* [What is expected]: Update the lines of the records from the line with "This screenshot has height=400, width=629." through the end, swapping "echo trace" for "echo mark" and leaving everything else unchanged. Give only those lines, without the pictures.

━━ Stored records

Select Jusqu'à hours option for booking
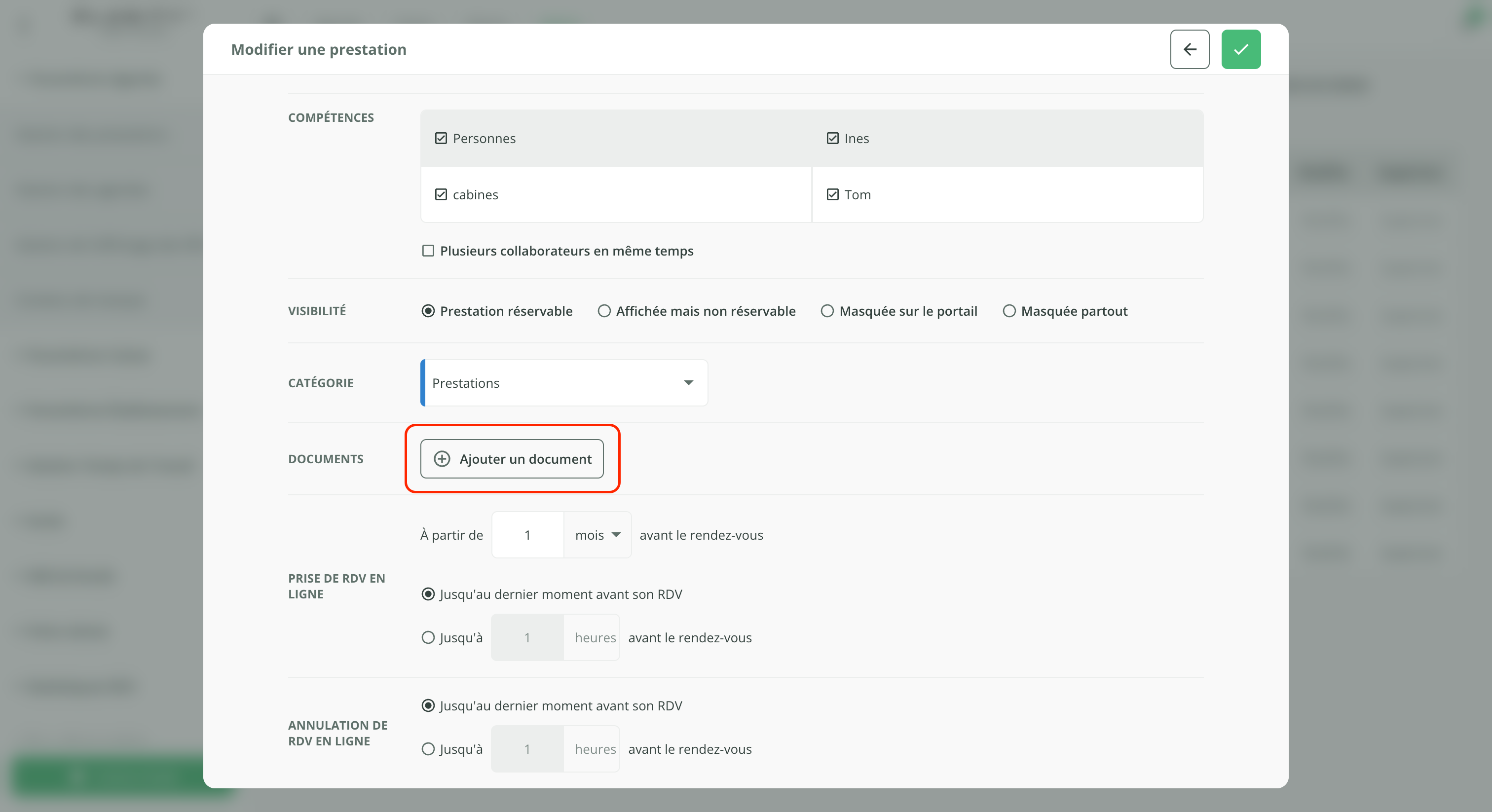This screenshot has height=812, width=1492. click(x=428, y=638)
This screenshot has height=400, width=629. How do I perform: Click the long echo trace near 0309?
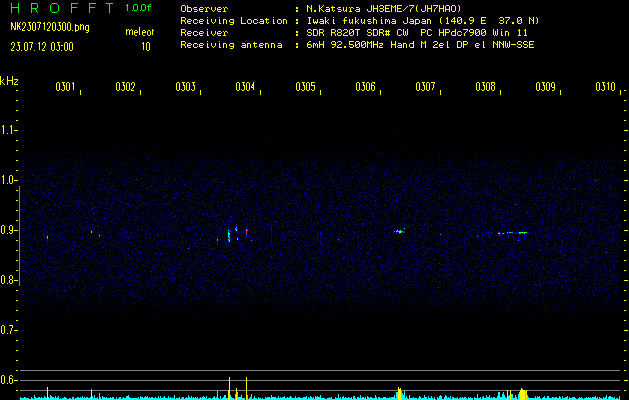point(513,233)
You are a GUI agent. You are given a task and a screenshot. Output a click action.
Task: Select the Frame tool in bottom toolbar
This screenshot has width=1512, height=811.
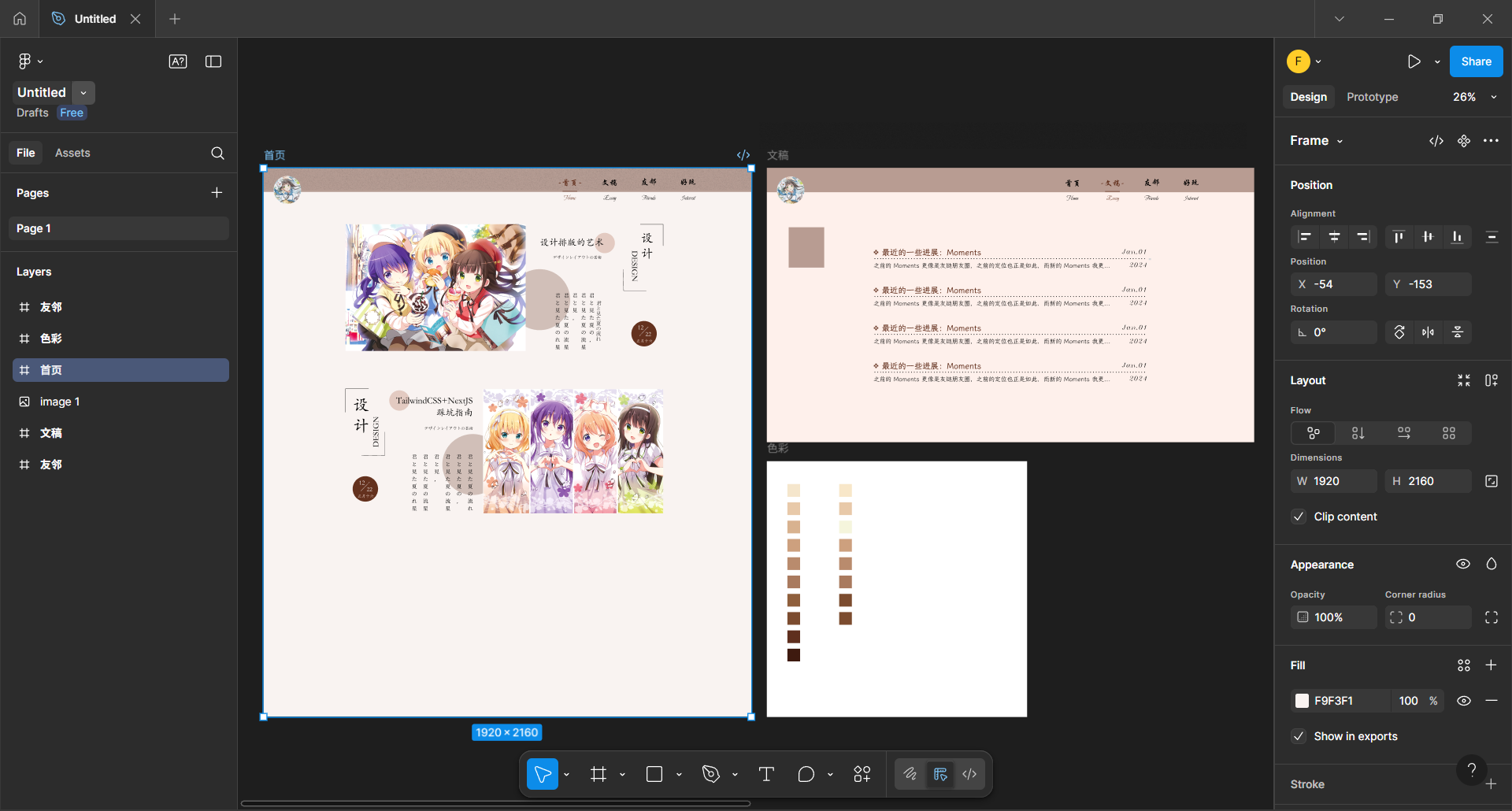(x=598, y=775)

━━━━

* [Written solution]:
This screenshot has height=400, width=629. How do I perform: Click the long echo mark near 0309?
point(513,233)
You are a GUI agent. You are given a task and a screenshot. Output a click action.
Task: Select the Frame tool in bottom toolbar
This screenshot has width=1512, height=811.
(x=598, y=775)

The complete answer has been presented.